[[ Data shown, beginning ]]

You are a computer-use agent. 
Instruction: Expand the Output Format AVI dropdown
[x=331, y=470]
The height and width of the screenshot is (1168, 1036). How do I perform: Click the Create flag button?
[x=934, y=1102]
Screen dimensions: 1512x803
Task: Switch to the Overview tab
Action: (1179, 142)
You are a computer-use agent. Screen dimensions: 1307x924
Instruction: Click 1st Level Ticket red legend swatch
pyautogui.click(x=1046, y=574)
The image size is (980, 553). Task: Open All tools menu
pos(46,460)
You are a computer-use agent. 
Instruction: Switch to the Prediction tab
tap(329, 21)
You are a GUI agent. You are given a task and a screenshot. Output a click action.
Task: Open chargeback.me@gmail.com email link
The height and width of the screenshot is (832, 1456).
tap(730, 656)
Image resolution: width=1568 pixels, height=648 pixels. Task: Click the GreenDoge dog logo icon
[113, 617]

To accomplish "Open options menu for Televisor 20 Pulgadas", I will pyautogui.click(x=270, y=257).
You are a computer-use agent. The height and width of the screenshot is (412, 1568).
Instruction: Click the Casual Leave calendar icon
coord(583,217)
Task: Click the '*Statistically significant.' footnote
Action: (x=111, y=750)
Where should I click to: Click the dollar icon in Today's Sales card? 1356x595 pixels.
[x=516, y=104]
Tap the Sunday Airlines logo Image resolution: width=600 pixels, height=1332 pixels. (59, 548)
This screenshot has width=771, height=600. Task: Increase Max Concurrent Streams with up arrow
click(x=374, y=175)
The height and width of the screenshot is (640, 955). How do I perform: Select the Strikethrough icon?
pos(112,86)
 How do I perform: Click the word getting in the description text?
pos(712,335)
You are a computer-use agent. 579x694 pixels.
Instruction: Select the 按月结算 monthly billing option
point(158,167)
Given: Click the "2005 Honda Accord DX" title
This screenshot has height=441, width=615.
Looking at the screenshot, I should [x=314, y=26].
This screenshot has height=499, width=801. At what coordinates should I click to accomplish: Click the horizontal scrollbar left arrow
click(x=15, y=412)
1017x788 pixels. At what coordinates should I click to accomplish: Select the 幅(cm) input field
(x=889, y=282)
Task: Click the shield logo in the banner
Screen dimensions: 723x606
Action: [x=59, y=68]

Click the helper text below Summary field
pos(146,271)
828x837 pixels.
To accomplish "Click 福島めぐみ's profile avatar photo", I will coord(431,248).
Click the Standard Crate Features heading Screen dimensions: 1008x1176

[[ Data shown, end ]]

■ Exercise details:
Every entry should be reproduced exactly, with no part omitted.

■ Exercise result:
You are a computer-use agent. 
Instruction: Expand the Output Format AVI dropdown
[x=331, y=470]
The height and width of the screenshot is (1168, 1036). How do I perform: Click the Create flag button?
[x=934, y=1102]
Screen dimensions: 1512x803
Task: Switch to the Overview tab
Action: (1179, 142)
You are a computer-use agent. Screen dimensions: 1307x924
Instruction: Click 1st Level Ticket red legend swatch
pyautogui.click(x=1046, y=574)
The image size is (980, 553). Task: Open All tools menu
pos(46,460)
You are a computer-use agent. 
Instruction: Switch to the Prediction tab
tap(329, 21)
You are a GUI agent. You are given a task and a screenshot. Output a click action.
Task: Open chargeback.me@gmail.com email link
The height and width of the screenshot is (832, 1456).
tap(730, 656)
Image resolution: width=1568 pixels, height=648 pixels. Task: Click the GreenDoge dog logo icon
[113, 617]

To accomplish "Open options menu for Televisor 20 Pulgadas", I will pyautogui.click(x=270, y=257).
You are a computer-use agent. The height and width of the screenshot is (412, 1568).
Instruction: Click the Casual Leave calendar icon
coord(583,217)
Task: Click the '*Statistically significant.' footnote
Action: (x=111, y=750)
Where should I click to: Click the dollar icon in Today's Sales card? 1356x595 pixels.
[x=516, y=104]
Tap the Sunday Airlines logo Image resolution: width=600 pixels, height=1332 pixels. (59, 548)
This screenshot has width=771, height=600. Task: Increase Max Concurrent Streams with up arrow
click(x=374, y=175)
The height and width of the screenshot is (640, 955). How do I perform: Select the Strikethrough icon?
pos(112,86)
 How do I perform: Click the word getting in the description text?
pos(712,335)
You are a computer-use agent. 579x694 pixels.
Instruction: Select the 按月结算 monthly billing option
point(158,167)
Given: Click the "2005 Honda Accord DX" title
This screenshot has height=441, width=615.
Looking at the screenshot, I should [x=314, y=26].
This screenshot has height=499, width=801. At what coordinates should I click to accomplish: Click the horizontal scrollbar left arrow
click(x=15, y=412)
1017x788 pixels. At what coordinates should I click to accomplish: Select the 幅(cm) input field
(x=889, y=282)
Task: Click the shield logo in the banner
Screen dimensions: 723x606
Action: [x=59, y=68]

Click the helper text below Summary field
pos(146,271)
828x837 pixels.
To accomplish "Click 福島めぐみ's profile avatar photo", I will coord(431,248).
Click the Standard Crate Features heading Screen dimensions: 1008x1176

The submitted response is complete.